- Opening Delimiter -
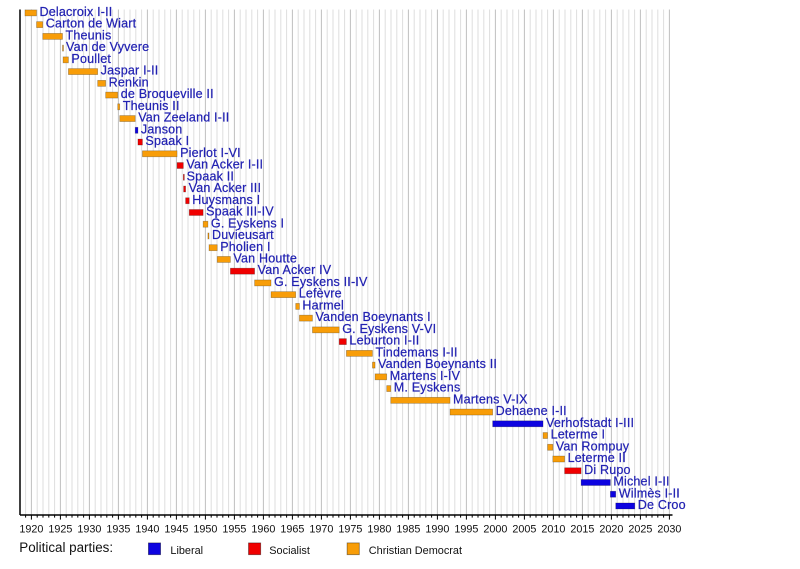 The width and height of the screenshot is (800, 569). I want to click on svg-text: Huysmans I, so click(226, 200).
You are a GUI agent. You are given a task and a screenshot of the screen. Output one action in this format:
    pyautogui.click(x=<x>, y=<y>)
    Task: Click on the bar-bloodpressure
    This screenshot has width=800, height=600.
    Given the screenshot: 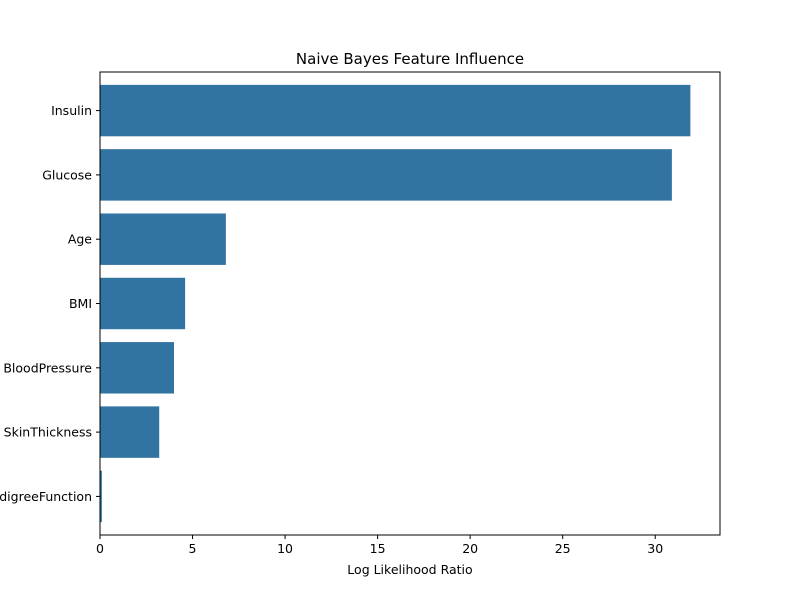 What is the action you would take?
    pyautogui.click(x=138, y=368)
    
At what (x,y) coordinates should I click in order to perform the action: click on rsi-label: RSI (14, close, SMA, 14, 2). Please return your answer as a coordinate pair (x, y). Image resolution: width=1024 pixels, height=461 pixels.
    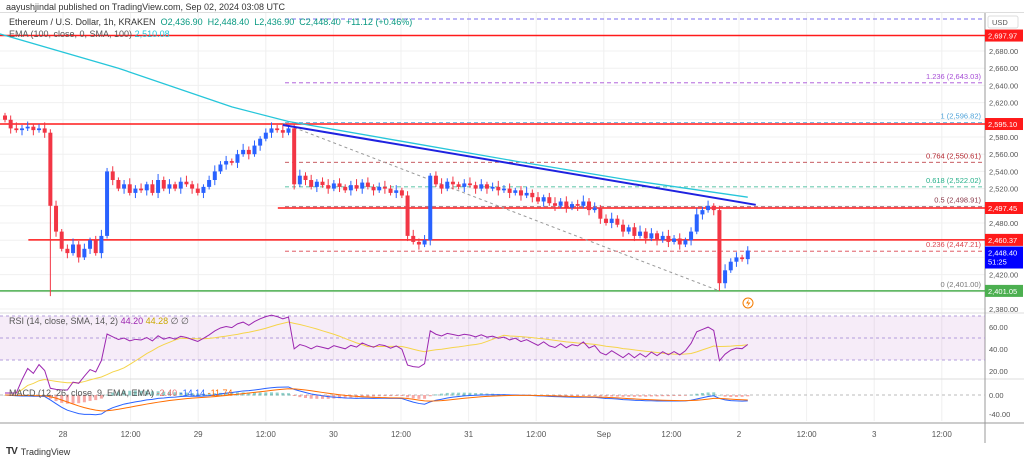
    Looking at the image, I should click on (64, 321).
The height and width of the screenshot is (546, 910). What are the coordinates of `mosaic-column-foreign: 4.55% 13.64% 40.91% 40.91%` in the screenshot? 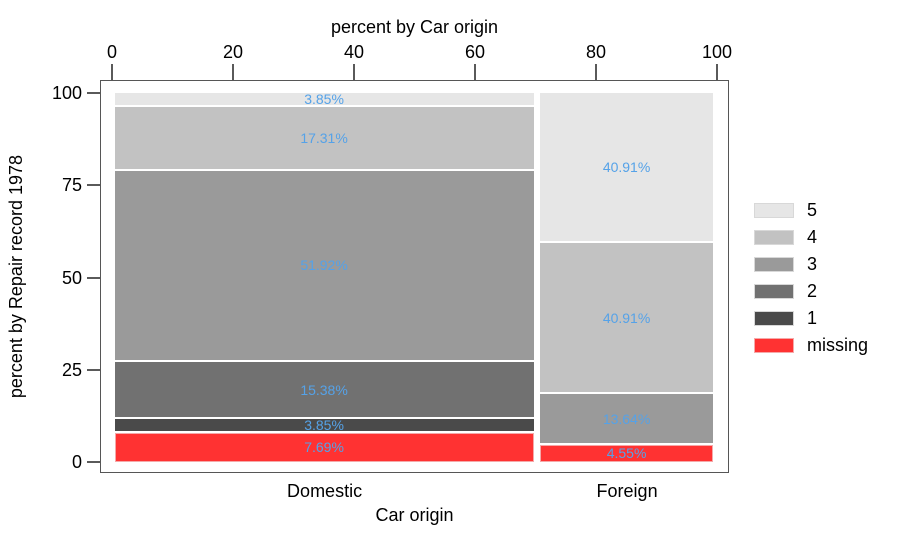 It's located at (627, 277).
- Closing Delimiter -
About this task.
Count how many lines of the records above contain the string "should", with case counting. Reply with the number alone.

Exercise output.
2